SchumacherSiB200“Any intelligent fool can make things bigger, more complex, and more violent. It takes a touch of genius – and a lot of courage – to move in the opposite direction.”

– E. F. Schumacher (Economist, founder and exponent of “Buddhist Economics”)

Slowing down is a constant journey of discovery. This blog is as much a record of that journey as it as a place to offer advice, hints and strategies for how you can Slow Down.

The one thing I discovered about myself and the one thing I have been struggling to break is that I was a very “grass is greener” thinker. I was a marketers dream! As soon as I had something I would yearn for something new or something better! I always had the feeling that I was missing out on something and if I had “just one more thing” I would finally be happy.

Of course that never happens and all you do is want more and more. I know I am not alone! In fact that is typical of our high speed hare-brained society (and what our consumerist economy is based on – see my minor rant about toasters!). How far I had been distracted from my Buddhist studies in my early 20’s!!

So, how do you break that cycle of wanting and craving for something bigger, better, newer, faster?

Well first we have to understand why we crave those things:

Habituation

A sneaky trick of our nervous system (that dates back to cave(wo)man days) is something called habituation. Basically, the way this works is that we stop consciously paying attention to, or ‘habituate’ repeated experience – what is around us everyday. But when something new turns up we pay attention to it.

This was a useful and important survival strategy. It allows the limited attention of the conscious mind to be available for spotting difference. And in cave(wo)men days difference could be a threat (or an opportunity to take advantage of).

The Reticular Activating System

Another part of our nervous system is called the “Reticular Activating System” or “RAS” for short. Its job is like the doorman of our conscious mind. It decides, from the billions (or something like that) of stimuli we are bombarded with makes it to our conscious awareness. It decides through a series of criteria, but mainly by what we deem to be “emotionally” important to us.

So, what we focus on we get more of. Ever bought a new piece of clothing or new car and suddenly seen it everywhere, even though you never noticed it before? That is because the RAS now deems it important and makes you consciously aware of it, therefore you notice it more. Make sense?

It is no wonder that consumerism has thrived, it plays on these 2 basic “cave (wo)man” parts of our nervous system! We are bombarded by very cleverly crafted adverts that tap straight into our emotional response, therefore tricking the RAS into making us pay attention to it.

And combined with the process of habituation, it makes us very aware of what we haven’t got. No wonder we crave new things all of the time!!

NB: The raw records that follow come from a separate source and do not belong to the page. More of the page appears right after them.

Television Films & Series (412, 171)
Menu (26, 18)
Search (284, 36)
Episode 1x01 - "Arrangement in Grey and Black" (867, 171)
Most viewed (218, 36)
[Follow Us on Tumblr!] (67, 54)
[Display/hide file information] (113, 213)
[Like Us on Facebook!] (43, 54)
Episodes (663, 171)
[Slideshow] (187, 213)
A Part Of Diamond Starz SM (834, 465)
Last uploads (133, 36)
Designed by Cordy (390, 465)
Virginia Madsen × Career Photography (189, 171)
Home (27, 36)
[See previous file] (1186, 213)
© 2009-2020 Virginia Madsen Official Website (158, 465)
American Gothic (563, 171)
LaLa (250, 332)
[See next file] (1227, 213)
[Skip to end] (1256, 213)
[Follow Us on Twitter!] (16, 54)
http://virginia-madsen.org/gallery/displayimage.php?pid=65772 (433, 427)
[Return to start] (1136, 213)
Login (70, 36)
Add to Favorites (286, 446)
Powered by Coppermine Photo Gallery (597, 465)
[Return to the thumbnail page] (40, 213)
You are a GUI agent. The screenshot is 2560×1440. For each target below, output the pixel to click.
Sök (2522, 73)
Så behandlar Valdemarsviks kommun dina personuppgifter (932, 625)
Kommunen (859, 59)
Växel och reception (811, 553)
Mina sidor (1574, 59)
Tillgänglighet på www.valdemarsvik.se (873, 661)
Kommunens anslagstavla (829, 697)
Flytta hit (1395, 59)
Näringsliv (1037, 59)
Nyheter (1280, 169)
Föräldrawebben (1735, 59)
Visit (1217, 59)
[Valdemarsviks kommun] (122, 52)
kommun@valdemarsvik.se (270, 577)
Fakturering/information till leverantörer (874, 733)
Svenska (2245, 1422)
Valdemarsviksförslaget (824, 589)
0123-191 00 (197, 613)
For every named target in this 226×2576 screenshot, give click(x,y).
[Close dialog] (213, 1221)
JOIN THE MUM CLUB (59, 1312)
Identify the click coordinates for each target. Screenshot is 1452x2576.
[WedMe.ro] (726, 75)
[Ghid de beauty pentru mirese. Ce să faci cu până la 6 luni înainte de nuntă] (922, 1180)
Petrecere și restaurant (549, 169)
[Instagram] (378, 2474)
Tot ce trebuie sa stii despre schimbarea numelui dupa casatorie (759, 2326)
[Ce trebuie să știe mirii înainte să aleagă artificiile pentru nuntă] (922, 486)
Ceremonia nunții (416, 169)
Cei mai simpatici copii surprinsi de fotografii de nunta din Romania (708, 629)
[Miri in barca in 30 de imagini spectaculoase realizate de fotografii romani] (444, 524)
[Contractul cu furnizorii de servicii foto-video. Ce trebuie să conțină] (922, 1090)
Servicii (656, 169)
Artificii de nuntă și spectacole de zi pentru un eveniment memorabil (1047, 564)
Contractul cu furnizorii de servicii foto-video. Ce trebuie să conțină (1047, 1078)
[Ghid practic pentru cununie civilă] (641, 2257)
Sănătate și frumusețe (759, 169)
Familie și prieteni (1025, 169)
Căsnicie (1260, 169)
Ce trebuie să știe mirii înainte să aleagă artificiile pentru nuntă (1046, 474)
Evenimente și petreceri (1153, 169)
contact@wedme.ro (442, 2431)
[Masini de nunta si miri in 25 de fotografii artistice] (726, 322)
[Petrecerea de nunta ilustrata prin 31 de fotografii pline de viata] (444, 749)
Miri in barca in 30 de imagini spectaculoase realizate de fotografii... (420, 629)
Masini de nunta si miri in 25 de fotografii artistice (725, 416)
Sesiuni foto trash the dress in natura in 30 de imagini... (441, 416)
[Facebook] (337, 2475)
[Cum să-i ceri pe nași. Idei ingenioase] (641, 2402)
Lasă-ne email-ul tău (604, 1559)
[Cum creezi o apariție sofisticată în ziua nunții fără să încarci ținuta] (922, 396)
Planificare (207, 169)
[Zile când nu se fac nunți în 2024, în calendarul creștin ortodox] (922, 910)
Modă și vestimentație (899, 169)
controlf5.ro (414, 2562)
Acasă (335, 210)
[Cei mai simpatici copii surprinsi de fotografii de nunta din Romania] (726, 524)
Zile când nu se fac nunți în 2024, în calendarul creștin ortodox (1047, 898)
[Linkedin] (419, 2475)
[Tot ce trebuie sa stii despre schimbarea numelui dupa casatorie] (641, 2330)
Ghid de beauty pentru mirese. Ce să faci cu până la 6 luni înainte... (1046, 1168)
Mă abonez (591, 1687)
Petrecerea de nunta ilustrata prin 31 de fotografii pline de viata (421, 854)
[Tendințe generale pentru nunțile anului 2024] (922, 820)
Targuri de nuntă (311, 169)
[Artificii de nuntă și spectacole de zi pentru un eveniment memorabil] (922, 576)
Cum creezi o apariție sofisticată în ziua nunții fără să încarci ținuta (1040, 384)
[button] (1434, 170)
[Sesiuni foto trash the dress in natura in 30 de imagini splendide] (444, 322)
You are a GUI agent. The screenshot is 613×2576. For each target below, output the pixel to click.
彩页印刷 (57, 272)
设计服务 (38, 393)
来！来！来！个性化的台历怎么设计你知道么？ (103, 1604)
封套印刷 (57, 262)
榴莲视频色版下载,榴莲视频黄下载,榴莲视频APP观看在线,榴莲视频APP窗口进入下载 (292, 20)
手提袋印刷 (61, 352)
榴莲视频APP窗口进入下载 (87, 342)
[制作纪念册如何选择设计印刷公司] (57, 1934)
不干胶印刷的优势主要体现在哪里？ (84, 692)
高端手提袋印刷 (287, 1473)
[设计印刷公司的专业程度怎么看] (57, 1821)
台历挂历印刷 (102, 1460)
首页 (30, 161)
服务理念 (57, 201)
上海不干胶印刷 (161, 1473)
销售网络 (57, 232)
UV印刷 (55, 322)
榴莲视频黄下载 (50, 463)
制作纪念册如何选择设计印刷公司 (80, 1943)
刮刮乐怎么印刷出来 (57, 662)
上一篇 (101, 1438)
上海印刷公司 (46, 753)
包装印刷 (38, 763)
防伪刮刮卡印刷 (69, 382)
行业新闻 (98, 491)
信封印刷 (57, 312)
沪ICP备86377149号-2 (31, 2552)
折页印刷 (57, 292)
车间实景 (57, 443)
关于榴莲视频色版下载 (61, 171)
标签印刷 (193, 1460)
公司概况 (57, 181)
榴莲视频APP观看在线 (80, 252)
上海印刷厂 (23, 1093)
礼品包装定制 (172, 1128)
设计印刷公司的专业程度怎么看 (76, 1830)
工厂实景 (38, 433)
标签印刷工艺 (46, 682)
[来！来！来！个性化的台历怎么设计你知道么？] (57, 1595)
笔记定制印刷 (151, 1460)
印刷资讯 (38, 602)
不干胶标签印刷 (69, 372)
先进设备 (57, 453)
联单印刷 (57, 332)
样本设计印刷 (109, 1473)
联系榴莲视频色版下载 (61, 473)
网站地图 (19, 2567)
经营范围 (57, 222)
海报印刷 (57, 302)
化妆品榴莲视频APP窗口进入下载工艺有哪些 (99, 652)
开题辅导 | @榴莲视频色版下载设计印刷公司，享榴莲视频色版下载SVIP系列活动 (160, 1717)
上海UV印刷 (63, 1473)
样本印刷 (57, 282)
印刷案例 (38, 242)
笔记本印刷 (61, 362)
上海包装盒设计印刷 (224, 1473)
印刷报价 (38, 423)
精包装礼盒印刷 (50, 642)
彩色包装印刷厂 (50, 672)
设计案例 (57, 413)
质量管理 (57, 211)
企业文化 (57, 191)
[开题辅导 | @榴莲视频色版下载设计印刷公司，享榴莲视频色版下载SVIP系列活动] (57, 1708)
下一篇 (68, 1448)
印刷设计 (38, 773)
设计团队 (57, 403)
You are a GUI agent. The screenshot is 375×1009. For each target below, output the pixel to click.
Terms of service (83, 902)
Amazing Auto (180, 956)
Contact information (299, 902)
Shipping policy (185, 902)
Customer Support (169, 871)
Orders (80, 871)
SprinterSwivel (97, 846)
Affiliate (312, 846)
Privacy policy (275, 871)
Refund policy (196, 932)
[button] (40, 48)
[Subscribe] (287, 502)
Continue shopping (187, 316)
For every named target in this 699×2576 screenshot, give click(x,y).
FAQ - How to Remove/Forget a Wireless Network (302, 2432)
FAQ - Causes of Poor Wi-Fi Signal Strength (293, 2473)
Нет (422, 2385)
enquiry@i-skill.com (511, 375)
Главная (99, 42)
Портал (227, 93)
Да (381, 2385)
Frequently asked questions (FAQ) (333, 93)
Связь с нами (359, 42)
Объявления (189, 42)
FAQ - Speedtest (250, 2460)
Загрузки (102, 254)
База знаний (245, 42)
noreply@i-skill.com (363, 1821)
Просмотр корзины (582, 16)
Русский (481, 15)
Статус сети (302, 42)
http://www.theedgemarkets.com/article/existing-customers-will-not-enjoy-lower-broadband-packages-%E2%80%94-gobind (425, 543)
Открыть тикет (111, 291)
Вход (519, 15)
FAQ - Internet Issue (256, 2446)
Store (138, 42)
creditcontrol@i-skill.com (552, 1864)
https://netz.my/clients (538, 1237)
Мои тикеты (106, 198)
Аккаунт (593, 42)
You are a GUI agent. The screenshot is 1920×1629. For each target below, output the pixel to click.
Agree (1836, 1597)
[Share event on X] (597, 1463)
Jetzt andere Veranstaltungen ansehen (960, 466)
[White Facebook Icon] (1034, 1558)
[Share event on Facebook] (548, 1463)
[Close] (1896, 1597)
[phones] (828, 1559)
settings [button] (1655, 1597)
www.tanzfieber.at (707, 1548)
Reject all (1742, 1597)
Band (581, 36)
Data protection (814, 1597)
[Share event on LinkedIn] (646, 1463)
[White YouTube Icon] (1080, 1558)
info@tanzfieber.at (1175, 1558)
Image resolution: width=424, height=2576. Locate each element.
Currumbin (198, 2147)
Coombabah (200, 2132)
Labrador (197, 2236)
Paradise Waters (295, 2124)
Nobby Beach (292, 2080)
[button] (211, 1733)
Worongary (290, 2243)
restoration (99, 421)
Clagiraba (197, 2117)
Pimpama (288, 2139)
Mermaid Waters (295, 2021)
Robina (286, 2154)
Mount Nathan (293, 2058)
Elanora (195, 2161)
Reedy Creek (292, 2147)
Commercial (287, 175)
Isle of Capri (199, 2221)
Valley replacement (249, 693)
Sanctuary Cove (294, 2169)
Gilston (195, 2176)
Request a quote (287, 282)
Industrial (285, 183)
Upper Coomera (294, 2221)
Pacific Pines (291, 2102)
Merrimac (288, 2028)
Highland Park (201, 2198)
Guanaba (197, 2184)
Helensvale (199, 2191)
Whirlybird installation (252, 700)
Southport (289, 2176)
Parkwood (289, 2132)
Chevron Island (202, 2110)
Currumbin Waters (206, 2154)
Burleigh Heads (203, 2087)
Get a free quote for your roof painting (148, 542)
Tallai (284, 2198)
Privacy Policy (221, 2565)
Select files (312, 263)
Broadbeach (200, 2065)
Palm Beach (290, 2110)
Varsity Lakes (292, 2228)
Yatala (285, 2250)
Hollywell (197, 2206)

But the good news is that, once we are aware of them, we can control our RAS and habituation process to reduce or remove our cravings for the “next big thing”.

So how do we get around process and rewire our nervous system to stop (or reduce) habituation and get our RAS working for us and not against us?

Well, a process I discovered was, ironically, from that film “The Secret”, I am sure you know the one, the one that tells you that you can get everything you want just by thinking about it? You have to be very specific with your greed though…

Well, one of the (very few) sensible things they recommend in that film is the idea of the gratitude rock (although you don’t need a rock to do it).

All you need to do is be (consciously) grateful for what you have. Simple huh? How often are you grateful for what you have? How often do you sit down, look around and recognise how good life really is?

To start with, think of the things you take for granted. The things you really don’t think about, like the fact you have a house, you have your health (hopefully), you have food to eat. You have friends and people who care about you. The real basics. Then move onto the more “luxurious” things that you have (these are often the places we have the most craving to replace), you have access to a computer to be reading this. Which means you have access to all the knowledge that the internet has to offer.

Do it now, think of 10 things that you are grateful that you have. It can be as basic or as detailed as you want. I often spend 5 – 10 a day thinking of things I am really glad that I have got! Give it a go for a few weeks and see how much your craving and want reduces over that time.